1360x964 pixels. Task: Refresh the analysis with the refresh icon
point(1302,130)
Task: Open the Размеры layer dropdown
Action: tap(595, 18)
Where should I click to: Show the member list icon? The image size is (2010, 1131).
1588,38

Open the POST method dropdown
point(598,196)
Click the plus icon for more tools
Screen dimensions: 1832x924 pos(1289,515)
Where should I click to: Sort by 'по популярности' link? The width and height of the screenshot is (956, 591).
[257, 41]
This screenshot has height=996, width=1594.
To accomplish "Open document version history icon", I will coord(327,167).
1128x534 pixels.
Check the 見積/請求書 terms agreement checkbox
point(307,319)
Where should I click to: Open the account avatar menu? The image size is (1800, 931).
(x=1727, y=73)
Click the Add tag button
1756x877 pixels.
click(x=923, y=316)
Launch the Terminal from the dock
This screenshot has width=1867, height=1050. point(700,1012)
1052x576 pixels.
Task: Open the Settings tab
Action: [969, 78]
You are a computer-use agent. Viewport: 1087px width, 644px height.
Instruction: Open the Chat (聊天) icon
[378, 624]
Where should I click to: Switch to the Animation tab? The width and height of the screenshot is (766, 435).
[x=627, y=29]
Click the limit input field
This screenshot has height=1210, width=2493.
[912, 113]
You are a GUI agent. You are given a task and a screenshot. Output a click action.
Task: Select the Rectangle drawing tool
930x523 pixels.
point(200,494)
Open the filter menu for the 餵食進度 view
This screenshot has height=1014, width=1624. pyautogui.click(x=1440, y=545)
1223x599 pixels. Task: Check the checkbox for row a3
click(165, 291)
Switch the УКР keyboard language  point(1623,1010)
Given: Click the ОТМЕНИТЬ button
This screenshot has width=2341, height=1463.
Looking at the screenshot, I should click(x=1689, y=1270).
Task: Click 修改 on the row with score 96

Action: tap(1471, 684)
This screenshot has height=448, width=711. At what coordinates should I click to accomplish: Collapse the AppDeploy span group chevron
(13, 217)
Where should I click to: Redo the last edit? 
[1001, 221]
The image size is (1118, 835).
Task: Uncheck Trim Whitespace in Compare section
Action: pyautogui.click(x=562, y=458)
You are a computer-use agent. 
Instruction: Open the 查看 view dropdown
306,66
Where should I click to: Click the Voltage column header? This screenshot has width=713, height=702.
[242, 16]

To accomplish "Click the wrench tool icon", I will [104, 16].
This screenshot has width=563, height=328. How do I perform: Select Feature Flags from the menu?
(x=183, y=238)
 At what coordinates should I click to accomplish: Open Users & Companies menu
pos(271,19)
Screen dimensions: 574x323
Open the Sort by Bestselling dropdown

EXERCISE DESCRIPTION
Search the entries for the word "computer", then gather every line that has it.

FINAL ANSWER
You are a computer-use agent. Viewport: 1087px width, 644px height.
You are a computer-use agent. 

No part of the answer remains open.